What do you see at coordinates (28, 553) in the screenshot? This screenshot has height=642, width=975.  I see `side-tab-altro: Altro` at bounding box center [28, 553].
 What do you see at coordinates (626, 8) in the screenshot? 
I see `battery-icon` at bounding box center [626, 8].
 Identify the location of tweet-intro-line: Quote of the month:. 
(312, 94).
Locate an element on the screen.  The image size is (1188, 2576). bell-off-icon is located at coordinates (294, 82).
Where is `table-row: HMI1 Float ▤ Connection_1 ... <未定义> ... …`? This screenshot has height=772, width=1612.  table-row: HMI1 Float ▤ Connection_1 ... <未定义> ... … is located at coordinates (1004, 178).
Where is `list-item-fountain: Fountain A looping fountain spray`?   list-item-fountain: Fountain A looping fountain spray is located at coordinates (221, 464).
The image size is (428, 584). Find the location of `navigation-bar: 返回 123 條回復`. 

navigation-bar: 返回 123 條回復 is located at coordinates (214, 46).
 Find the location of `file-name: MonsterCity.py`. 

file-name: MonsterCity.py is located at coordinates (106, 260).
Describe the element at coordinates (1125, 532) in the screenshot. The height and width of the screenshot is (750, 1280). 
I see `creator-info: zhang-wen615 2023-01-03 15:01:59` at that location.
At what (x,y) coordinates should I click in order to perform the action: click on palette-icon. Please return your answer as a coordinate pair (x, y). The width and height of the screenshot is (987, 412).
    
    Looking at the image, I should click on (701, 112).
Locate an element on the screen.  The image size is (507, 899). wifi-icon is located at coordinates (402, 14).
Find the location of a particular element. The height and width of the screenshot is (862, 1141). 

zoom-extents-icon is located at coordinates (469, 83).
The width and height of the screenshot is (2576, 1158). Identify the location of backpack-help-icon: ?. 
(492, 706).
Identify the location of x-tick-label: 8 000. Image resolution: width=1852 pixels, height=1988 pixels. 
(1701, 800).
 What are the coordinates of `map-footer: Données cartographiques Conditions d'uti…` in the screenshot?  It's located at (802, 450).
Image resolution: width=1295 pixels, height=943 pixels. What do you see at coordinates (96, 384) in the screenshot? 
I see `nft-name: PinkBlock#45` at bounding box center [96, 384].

### Job
Rewrite all the data above, replacing each "screenshot" with "screen capture" and leaving everything else unchanged.

### Answer space
What do you see at coordinates (28, 553) in the screen capture? This screen capture has height=642, width=975.  I see `side-tab-altro: Altro` at bounding box center [28, 553].
 What do you see at coordinates (626, 8) in the screen capture? 
I see `battery-icon` at bounding box center [626, 8].
 Identify the location of tweet-intro-line: Quote of the month:. 
(312, 94).
Locate an element on the screen.  The image size is (1188, 2576). bell-off-icon is located at coordinates (294, 82).
Where is `table-row: HMI1 Float ▤ Connection_1 ... <未定义> ... …`? This screen capture has height=772, width=1612.  table-row: HMI1 Float ▤ Connection_1 ... <未定义> ... … is located at coordinates (1004, 178).
Where is `list-item-fountain: Fountain A looping fountain spray`?   list-item-fountain: Fountain A looping fountain spray is located at coordinates (221, 464).
The image size is (428, 584). Find the location of `navigation-bar: 返回 123 條回復`. 

navigation-bar: 返回 123 條回復 is located at coordinates (214, 46).
 Find the location of `file-name: MonsterCity.py`. 

file-name: MonsterCity.py is located at coordinates (106, 260).
Describe the element at coordinates (1125, 532) in the screen capture. The height and width of the screen capture is (750, 1280). 
I see `creator-info: zhang-wen615 2023-01-03 15:01:59` at that location.
At what (x,y) coordinates should I click in order to perform the action: click on palette-icon. Please return your answer as a coordinate pair (x, y). The width and height of the screen capture is (987, 412).
    
    Looking at the image, I should click on (701, 112).
Locate an element on the screen.  The image size is (507, 899). wifi-icon is located at coordinates (402, 14).
Find the location of a particular element. The height and width of the screen capture is (862, 1141). 

zoom-extents-icon is located at coordinates (469, 83).
The width and height of the screen capture is (2576, 1158). Identify the location of backpack-help-icon: ?. 
(492, 706).
Identify the location of x-tick-label: 8 000. Image resolution: width=1852 pixels, height=1988 pixels. 
(1701, 800).
 What are the coordinates of `map-footer: Données cartographiques Conditions d'uti…` in the screen capture?  It's located at (802, 450).
Image resolution: width=1295 pixels, height=943 pixels. What do you see at coordinates (96, 384) in the screen capture? 
I see `nft-name: PinkBlock#45` at bounding box center [96, 384].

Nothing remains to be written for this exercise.